Requirement ::
Copy, word for word, the lines of the entries below between the one with "Given: Click the plus health icon on scroll" and the one with "Screen dimensions: 802x665", inclusive, and leave out everything else.

Supplied data ::
++++++++

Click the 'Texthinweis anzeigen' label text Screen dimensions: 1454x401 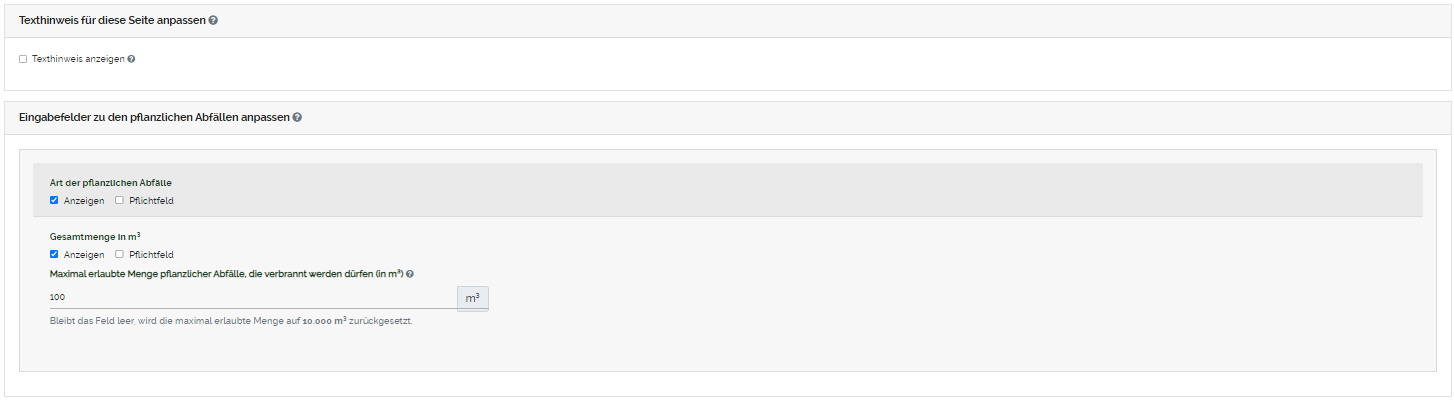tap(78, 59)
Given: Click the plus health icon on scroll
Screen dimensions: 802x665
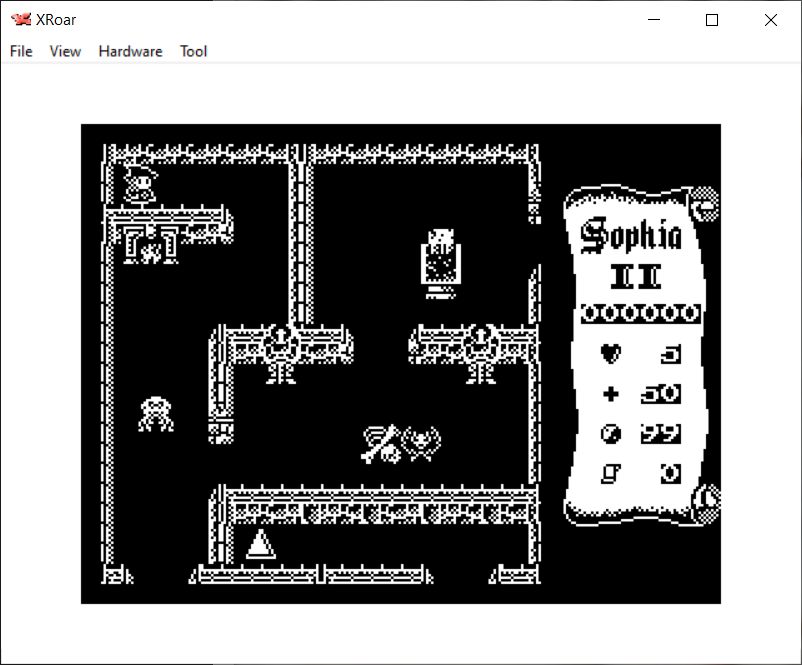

++++++++

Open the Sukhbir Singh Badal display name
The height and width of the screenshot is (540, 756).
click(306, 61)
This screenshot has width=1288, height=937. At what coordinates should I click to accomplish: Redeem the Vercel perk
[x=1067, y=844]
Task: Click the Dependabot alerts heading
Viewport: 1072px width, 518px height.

++++++++

Output of the task ::
Given: Click the plus health icon on scroll
Screen dimensions: 802x665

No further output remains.